Interpretive Summary: The western cherry fruit fly damages sweet cherry fruit and is a major quarantine pest of cherries in the western U.S. Determining environmental requirements of the fly is needed to help predict whether it can establish in different regions where cherries are grown. Personnel at the USDA-ARS Yakima Agricultural Research Laboratory in Wapato, WA tested the effects of different soil moistures and air humidity on the ability of fly pupae to survive and emerge as adults. It was found that flies emerged at high levels under a wide range of dry to moist soil and air conditions. This result helps explain the broad distribution of the fly and can be used to assess the risk of it becoming a pest in regions where it is not currently found.

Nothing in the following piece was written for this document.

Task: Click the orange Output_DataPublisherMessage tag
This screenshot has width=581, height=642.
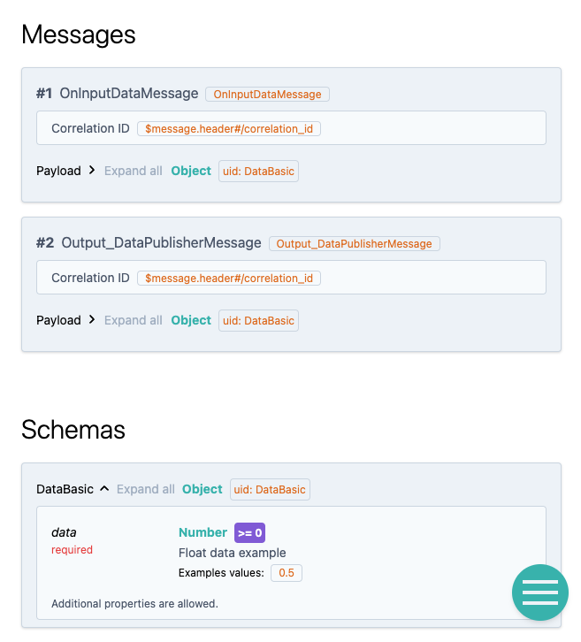Action: [x=354, y=243]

Technical Abstract: Western cherry fruit fly, Rhagoletis indifferens Curran, is a pest of sweet cherry, Prunus avium (L.) L., in western North America that is found in relatively moist and dry habitats. In this study, fly pupae from Kennewick and Roslyn in Washington state, U.S.A., were used to test the hypotheses that emergence of flies (1) from dry and moist soil is similar but that (2) it is greater and occurs earlier at high than low relative humidities. Adult fly emergence from 0–57% saturated loam soil did not differ in Kennewick (64.8–75.1%) and Roslyn (81.7–86.6%) populations. Emergence did not occur from 76% saturated loam soil. In a relative humidity (RH) experiment, emergence of Kennewick flies was highest at 97% RH (76.8%), intermediate at 12–74% RH (66.4–69.6%), and lowest at 3% RH (58.0%). Emergence of Roslyn flies was higher at 97% RH (85.6%) than 3% (69.2%) and 12% RH (74.3%), but it did not differ from that at 33% (76.9%) and 74% RH (79.4%). Flies emerged ~2–3 days earlier at 97% RH than at 3–12% RH. An unnaturally low RH of 3% caused more flies to be deformed than higher RHs. Compared with other Rhagoletis pupae whose responses to soil moisture and RH have been reported in the literature, post-diapausing pupae of R. indifferens appear relatively tolerant of dry and moist environments. This likely contributes to the presence of R. indifferens in a wide range of native and non-native habitats.